Invariant measures of the topological flow and measures at infinity on hyperbolic groups (Q6592861)

Let \(\Gamma\) be a non-elementary hyperbolic group, \(\partial \Gamma\) the ideal boundary of \(\Gamma\) equipped with a quasi-metric and let \(\partial^{2} \Gamma=(\partial \Gamma)^{2} \setminus \{ \mathrm{diagonal} \}\) be the boundary square endowed with the diagonal action by \(\Gamma\). If \(\kappa: \Gamma \times \partial^{2} \Gamma \rightarrow \mathbb{R}\) is a Hölder continuous cocycle coming from the Busemann function for a strongly hyperbolic metric, the authors define a compact space \(\mathcal{F}_{k}=\Gamma \setminus (\partial^{2} \Gamma \times \mathbb{R})\) equipped with an \(\mathbb{R}\)-action, that they call a topological flow (see Section 3 for a precise definition).\N\NThe purpose of the paper under review is to show that there exists a coding based on a transitive subshift of finite type for a flow associated with every non-elementary hyperbolic group.

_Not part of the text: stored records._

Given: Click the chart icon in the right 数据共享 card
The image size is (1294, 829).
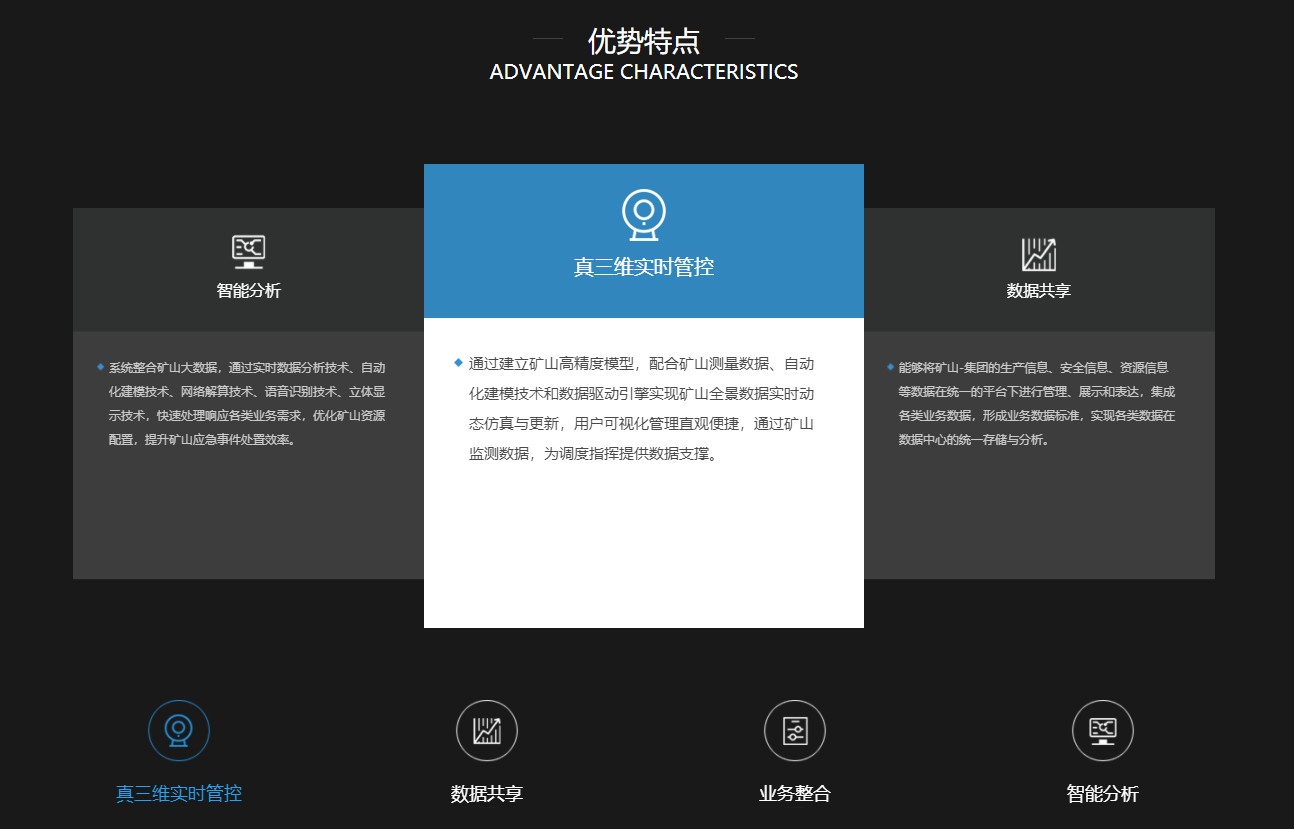Looking at the screenshot, I should point(1039,254).
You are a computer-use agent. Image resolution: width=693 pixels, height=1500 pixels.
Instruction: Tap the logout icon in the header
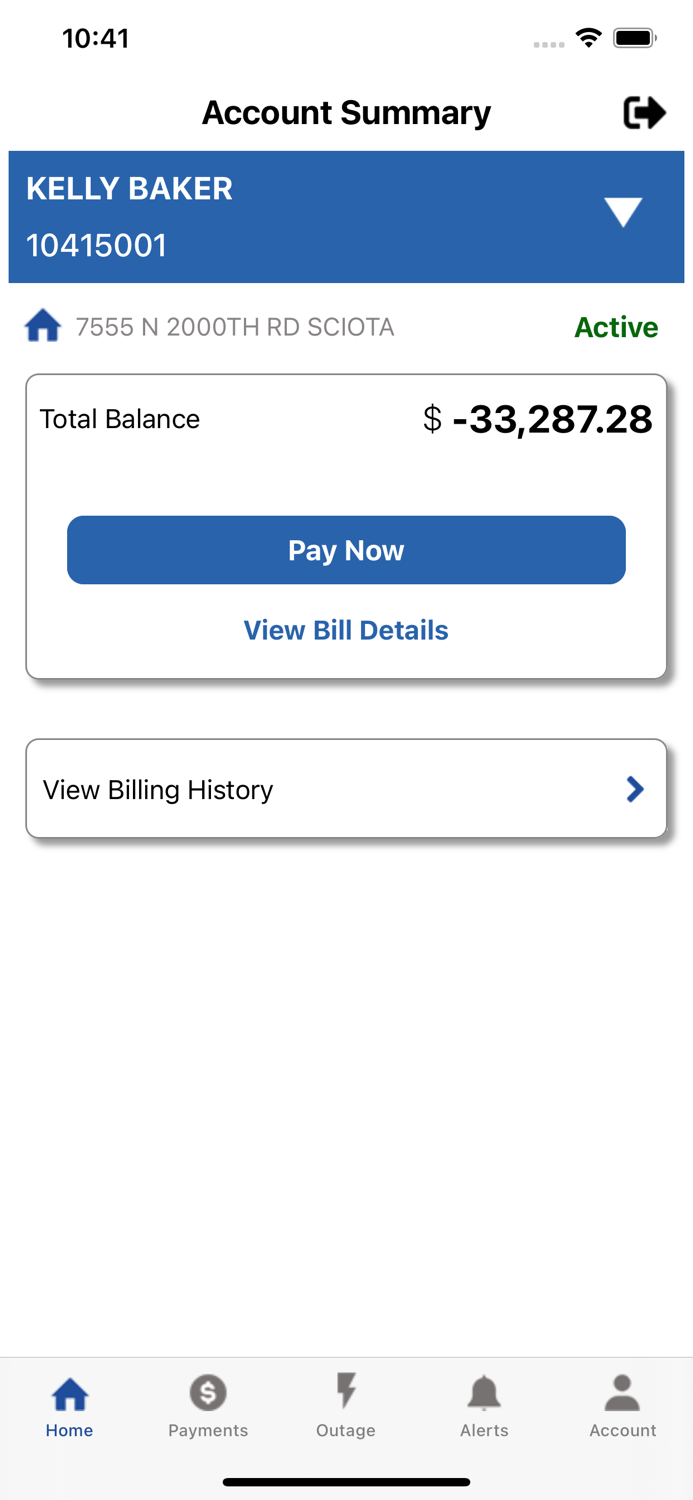coord(644,113)
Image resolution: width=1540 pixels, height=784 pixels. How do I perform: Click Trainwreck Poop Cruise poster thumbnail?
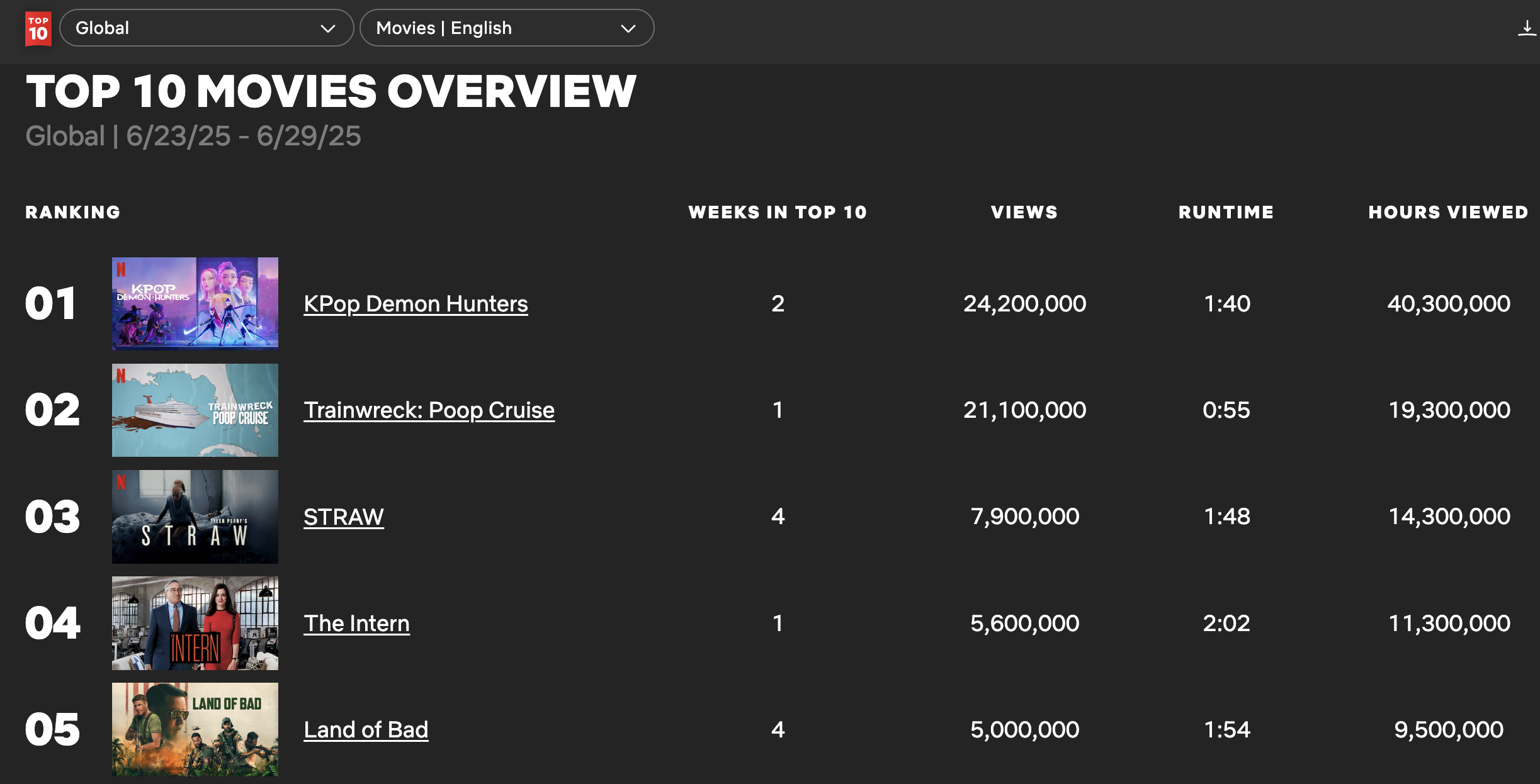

Applications include the real analyticity of Manhattan curves (introduced by \textit{M. Burger} in [Int. Math. Res. Not. 1993, No. 7, 217--225 (1993; Zbl 0829.57023)]), the uniqueness of measure of maximal Hausdorff dimension with potentials, and the real analyticity of intersection numbers for perturbations of dominated representations. This provides a direct proof of a result shown by \textit{M. Bridgeman} et al. in [Geom. Funct. Anal. 25, No. 4, 1089--1179 (2015; Zbl 1360.37078)]. The authors also apply their results to give a multifractal analysis of harmonic measures for finite range random walks and discuss, for explicit examples, the relationships between various measure classes on the boundary of the group.